[EXERCISE PROMPT]
Show all lines of the listing that hold the word "Dialog".

[DATASET]
- Opening Delimiter -

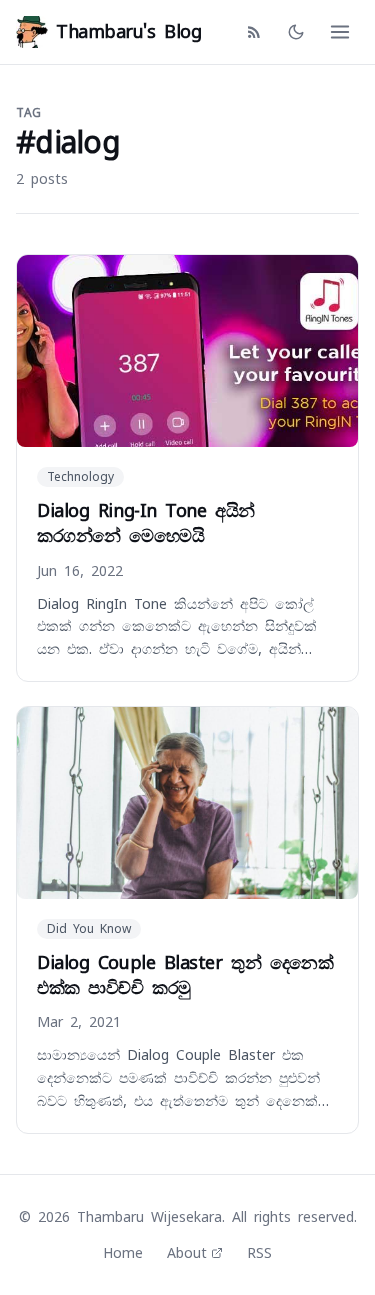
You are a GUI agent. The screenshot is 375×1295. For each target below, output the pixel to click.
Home (123, 1253)
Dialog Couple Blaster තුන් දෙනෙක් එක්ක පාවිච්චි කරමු (185, 975)
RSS (259, 1253)
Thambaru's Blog (128, 31)
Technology (80, 477)
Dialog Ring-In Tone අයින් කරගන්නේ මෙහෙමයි (146, 523)
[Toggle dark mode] (296, 32)
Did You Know (89, 929)
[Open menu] (340, 32)
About (187, 1253)
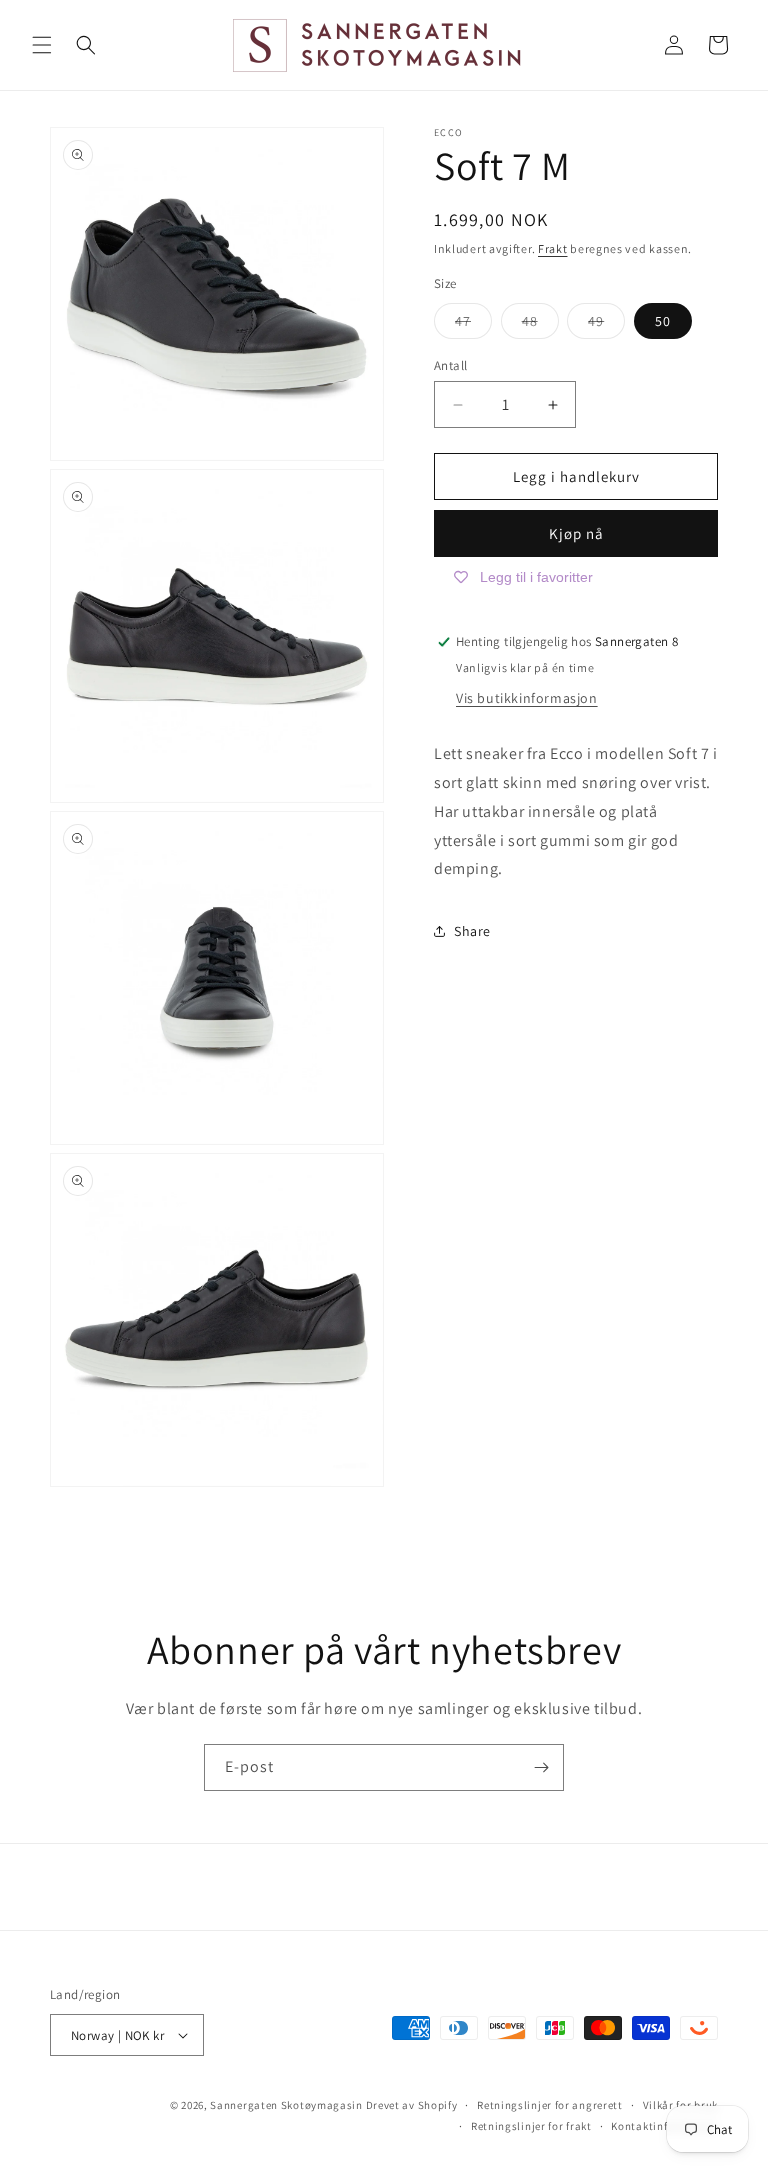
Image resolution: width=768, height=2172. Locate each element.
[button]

- Closing Delimiter -

[RESULT]
Dialog Couple Blaster තුන් දෙනෙක් එක්ක පාවිච්චි කරමු (185, 975)
Dialog Ring-In Tone අයින් කරගන්නේ මෙහෙමයි (146, 523)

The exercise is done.